Coming To Grips With Trauma
The heart of Sex Criminals #26 is an incredibly important message, and that is that your trauma is valid. Jon and Suze try to convince themselves they haven’t experienced trauma because they didn’t realize it at the time, and also consider their lives pretty tame comparatively to others like soldiers being shot at. It’s a dangerous mentality, to attempt to compare your trauma to others.
People don’t react to things unilaterally. No one should ever shame you for taking something harder than someone else would in the same situation. Others having it worse, to any extent, shouldn’t inform how you feel about any given thing. Never dismiss what’s happened to you simply because it doesn’t seem that bad. Your trauma is valid.
What’s Stopping You From Reading Sex Criminals #26?
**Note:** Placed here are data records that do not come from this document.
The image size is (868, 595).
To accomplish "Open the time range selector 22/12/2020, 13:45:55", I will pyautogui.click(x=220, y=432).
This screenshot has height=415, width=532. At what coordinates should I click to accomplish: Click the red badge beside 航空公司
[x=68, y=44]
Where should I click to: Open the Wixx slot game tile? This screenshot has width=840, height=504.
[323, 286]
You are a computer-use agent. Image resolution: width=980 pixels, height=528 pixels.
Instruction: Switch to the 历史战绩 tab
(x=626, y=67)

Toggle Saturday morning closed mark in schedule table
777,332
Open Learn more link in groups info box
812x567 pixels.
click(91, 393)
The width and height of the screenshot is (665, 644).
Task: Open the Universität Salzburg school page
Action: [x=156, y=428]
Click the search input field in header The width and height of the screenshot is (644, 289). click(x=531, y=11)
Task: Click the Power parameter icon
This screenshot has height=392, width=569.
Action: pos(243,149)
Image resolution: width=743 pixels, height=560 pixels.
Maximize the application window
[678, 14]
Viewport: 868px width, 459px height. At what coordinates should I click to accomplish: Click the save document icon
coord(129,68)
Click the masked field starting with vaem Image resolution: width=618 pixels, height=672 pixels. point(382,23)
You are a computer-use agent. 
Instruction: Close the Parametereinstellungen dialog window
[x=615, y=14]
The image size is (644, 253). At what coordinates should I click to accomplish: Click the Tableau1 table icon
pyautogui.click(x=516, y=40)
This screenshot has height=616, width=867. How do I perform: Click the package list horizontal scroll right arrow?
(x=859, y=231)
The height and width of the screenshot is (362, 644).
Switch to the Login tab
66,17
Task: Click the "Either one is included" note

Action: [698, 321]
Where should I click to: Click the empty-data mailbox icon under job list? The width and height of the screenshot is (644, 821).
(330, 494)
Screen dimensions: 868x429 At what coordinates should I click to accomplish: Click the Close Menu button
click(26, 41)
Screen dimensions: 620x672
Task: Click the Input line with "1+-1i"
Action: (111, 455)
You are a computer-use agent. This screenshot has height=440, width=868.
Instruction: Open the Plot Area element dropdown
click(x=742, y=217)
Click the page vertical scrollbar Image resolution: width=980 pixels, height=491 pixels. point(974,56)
See? There’s totally still comedy here in some capacity. Bless Matt and Chip for squeezing in this little break from the emotional toll Sex Criminals #26 is taking on me. Matt is my favorite writer in the comics in the world, and Chip is somehow also up there despite being the artist (in this book at least). Their combined cleverness and aptitude for storytelling is on full display here, not missing a beat. No actual sex in this issue gives Chip a small break from his incredible layering of colors, but even the small snippets of it seen here are incredible.
It’s the character work I find most astonishing, but this creative team is a gift on all fronts. As the road to the end starts, it’s going to be tough coming to grips myself with the story of Jon and Suze coming to a close.